What makes sin so deadly serious is that it comes from inside of us, and it makes perfect sense to us. Sin isn’t some weird, inhuman activity. Most sin is logical, and justifiable, and reasonable.

It is entirely rational not to forgive a person that did something inexcusable to us; someone who hurt us in a way that can never be un-done. Years later, the wound is still raw to us, painful to the touch. How could we ever forgive them? How can we not hate them?

We are perfectly reasonable in holding someone in contempt if their beliefs are antithetical to everything we believe, maybe to everything Jesus ever taught. We can quote chapter and verse, endlessly, proving why their beliefs are not only wrong, but hateful. We may even be right.

We instinctively fear and mistrust people whose skin is a different color, who talk in a way that is strange to us, who worship a God who is unfamiliar to us, or who don’t believe in God at all. It’s not right, but it makes sense.

Sin festers in our most intimate experiences, our deepest pain, our earliest connections. Sin is conceived by the feelings and convictions that we allow to become part of our very selves. And when it is fully grown, it brings forth death.

Jesus said, “If your eye causes you to sin, pluck it out.” Sin corrupts the way we see other people and the way we interpret what they say and do. If we refuse to forgive someone we stop being able to see them as they truly are, because we see them only through the distorted lens of our anger and bitterness.
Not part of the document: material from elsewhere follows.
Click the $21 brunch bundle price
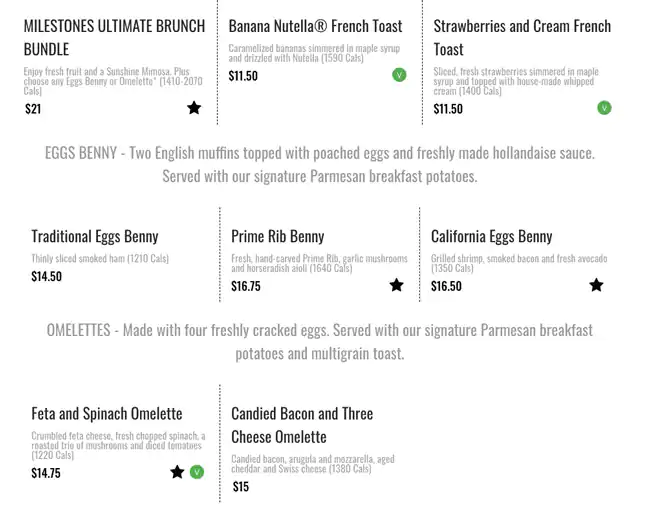650x513 pixels. point(33,109)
If we have been taught to fear someone we see only what is different and strange about them; we become blind to our commonalities as human beings. If we condemn someone, we can’t see anything but the splinter in their eye, and we become completely blind to the enormous log in our own eye. “Tear it out.” Jesus said. “It’s a whole lot better to live with one eye, than to have two eyes and end up in the hell of hatred and bitterness.”

Sin also influences what we say and do, it twists our choices and manipulates our impulses. If we hate someone in our hearts, we will do things we would never think ourselves capable of. Think of the horrific, cruel things that have been done by ordinary, nice people – people who were really no different from us – in time of war, or in a moment of passion, or in the midst of a mob. Sin – refusing to love our brother or sister – is like gangrene, that eats away at the spiritual tissue of our hearts and minds, and manifests itself in physical ways as well. Like cancer, sin spreads: from that first perfectly reasonable grudge or misgiving sin will grow into full-fledged, deadly hatred unless it is removed. Because sin is always malignant. And sin is always deadly.
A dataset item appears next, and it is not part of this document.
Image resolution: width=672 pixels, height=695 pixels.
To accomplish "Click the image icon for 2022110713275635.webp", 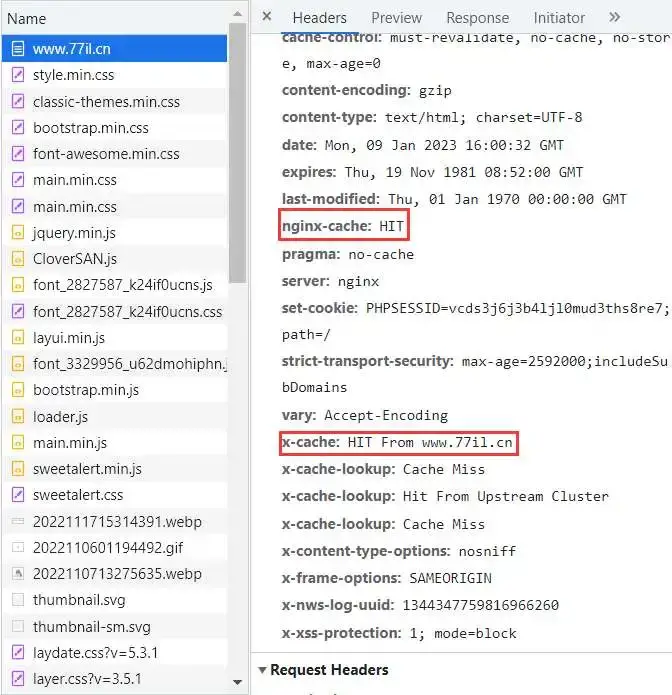I will tap(17, 573).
But it isn’t inoperable. These words of Jesus, as disturbing as they are, are words of hope. But also, it is really important to realize that he’s not giving us an easy fix. If amputation is a hard and painful process, we’d better know that getting rid of the sin that infects us is at least as hard, and at least as painful. It can be a long, slow, bloody, painful process to cut away the rotting flesh of our prejudice, or to cut out the cancer of our unforgiveness, or to tear out the tangled root of our bitterness. It can take years, literally. But it will save our lives.

And we are not left to do it alone. If those two policemen hadn’t arrived quickly to put a tourniquet on Myron’s poor severed arm he would certainly have bled to death, even after the horror of cutting his own arm off. If Zach hadn’t had a team of surgeons and oncologists to safely perform the amputation, the cancer would have spread and he would certainly have died. We are not left to our own devices in dealing with the deadly sin in our lives. We have the help of the Great Physician, and no matter how hard and painful the process, we will live, and what’s more, we will live abundantly.